> [Instructions for the task]:
Read the data below line by line and copy each one with "computer" in it.

> [Material for this task]:
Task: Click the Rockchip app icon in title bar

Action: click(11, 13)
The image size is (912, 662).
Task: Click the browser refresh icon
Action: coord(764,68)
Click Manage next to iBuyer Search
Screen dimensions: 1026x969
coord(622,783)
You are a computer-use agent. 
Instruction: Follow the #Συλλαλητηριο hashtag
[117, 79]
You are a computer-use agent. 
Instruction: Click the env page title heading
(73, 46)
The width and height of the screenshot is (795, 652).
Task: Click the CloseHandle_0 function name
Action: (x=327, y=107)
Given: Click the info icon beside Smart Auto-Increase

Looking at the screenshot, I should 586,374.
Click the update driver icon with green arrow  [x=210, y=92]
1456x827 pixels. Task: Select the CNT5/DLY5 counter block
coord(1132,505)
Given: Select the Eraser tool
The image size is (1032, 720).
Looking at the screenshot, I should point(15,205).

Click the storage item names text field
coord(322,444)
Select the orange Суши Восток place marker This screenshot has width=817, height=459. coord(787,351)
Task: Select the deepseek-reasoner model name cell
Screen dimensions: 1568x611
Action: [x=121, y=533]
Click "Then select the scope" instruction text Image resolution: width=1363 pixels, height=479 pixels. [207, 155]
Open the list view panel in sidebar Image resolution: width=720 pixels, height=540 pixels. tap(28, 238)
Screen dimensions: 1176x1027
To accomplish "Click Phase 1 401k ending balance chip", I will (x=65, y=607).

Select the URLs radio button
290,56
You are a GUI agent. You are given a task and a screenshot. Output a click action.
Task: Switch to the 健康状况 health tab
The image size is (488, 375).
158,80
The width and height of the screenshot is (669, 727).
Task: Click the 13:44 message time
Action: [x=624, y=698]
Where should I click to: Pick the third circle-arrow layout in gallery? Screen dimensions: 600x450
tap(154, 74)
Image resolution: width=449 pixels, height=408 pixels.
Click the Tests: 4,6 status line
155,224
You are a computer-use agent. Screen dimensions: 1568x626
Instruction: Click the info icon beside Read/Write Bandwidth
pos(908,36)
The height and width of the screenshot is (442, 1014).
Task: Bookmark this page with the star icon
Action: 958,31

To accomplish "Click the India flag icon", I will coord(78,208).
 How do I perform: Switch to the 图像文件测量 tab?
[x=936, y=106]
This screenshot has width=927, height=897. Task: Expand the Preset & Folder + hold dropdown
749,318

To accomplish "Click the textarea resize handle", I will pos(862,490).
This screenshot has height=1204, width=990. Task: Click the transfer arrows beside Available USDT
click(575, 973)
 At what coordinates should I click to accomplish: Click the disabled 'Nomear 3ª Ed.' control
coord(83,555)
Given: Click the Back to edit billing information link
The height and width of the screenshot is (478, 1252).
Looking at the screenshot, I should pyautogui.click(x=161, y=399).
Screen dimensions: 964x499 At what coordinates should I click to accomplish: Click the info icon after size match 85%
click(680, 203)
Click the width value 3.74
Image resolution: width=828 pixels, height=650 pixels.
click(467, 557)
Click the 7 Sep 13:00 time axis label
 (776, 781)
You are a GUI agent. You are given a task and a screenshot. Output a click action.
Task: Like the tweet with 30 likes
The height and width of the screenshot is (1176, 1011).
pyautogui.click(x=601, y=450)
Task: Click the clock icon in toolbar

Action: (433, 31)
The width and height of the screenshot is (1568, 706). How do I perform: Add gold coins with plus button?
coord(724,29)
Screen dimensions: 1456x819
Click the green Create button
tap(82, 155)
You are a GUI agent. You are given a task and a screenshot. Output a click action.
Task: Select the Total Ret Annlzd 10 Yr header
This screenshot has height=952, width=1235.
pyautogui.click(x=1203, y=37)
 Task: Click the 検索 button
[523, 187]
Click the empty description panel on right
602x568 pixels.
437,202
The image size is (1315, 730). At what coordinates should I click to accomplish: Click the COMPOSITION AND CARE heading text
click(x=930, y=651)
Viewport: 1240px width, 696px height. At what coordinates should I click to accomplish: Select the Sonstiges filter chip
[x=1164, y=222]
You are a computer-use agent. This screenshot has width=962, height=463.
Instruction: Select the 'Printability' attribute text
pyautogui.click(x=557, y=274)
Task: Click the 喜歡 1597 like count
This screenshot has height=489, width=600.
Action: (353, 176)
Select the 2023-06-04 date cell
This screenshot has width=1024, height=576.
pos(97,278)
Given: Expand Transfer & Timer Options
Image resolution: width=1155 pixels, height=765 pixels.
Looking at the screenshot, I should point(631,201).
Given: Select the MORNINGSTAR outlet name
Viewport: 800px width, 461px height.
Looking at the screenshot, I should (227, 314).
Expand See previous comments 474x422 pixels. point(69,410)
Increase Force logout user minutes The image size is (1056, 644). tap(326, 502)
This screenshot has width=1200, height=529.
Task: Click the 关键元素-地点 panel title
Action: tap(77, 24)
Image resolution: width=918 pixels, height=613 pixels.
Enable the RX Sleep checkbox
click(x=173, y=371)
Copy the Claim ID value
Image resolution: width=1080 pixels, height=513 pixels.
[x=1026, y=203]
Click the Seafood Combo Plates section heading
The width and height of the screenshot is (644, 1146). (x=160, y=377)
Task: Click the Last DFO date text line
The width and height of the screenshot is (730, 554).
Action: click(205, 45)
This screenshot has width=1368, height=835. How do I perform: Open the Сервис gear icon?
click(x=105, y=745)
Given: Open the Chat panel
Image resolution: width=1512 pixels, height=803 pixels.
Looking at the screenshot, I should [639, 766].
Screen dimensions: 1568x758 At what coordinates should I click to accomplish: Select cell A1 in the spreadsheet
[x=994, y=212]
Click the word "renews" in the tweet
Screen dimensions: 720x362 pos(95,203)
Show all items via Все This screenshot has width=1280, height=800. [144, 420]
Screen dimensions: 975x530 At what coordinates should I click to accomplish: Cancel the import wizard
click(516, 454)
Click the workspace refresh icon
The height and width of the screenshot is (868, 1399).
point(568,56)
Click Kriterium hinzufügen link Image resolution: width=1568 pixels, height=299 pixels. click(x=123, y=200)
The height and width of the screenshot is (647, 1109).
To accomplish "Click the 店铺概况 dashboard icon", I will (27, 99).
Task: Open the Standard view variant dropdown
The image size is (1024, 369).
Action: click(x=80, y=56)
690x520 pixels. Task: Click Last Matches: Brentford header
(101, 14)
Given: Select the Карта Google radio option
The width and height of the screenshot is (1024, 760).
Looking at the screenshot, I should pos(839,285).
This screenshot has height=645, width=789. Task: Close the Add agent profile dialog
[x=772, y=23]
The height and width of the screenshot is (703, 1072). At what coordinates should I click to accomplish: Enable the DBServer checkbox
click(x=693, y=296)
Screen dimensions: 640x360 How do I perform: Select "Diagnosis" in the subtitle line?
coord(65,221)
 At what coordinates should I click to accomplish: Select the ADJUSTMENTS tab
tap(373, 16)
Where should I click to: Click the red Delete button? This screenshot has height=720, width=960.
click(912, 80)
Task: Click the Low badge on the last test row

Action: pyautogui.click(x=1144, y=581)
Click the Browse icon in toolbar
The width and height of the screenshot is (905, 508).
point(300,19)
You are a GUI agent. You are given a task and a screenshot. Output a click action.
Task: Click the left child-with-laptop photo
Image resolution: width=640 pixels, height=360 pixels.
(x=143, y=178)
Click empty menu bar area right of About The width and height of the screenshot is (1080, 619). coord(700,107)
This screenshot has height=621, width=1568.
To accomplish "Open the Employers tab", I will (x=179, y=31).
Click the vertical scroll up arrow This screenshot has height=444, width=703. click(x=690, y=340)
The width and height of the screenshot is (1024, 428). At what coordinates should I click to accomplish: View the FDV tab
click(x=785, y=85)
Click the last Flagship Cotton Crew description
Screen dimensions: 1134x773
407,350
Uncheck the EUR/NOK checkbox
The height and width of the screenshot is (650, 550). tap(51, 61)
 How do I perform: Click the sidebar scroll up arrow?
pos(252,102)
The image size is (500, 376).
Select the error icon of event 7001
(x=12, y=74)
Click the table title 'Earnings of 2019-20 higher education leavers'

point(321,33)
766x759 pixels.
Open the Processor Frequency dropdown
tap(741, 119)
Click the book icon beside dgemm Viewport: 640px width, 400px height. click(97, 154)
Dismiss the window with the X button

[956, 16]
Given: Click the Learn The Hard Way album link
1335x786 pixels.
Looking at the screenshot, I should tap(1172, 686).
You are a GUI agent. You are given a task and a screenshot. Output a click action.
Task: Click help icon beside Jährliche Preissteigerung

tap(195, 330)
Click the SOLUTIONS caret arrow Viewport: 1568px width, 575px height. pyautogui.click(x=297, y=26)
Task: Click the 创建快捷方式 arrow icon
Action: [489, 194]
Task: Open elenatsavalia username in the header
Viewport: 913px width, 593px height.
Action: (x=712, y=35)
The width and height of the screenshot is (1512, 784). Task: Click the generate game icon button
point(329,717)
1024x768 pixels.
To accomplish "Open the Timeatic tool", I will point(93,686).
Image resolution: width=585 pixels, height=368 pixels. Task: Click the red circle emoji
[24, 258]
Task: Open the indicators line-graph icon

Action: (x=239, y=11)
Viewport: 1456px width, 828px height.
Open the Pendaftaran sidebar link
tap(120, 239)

> [Answer to this task]:
You are a computer-use agent. 
You are a computer-use agent. 
You are a computer-use agent. Screen dimensions: 1568x626
You are a computer-use agent. This screenshot has width=962, height=463.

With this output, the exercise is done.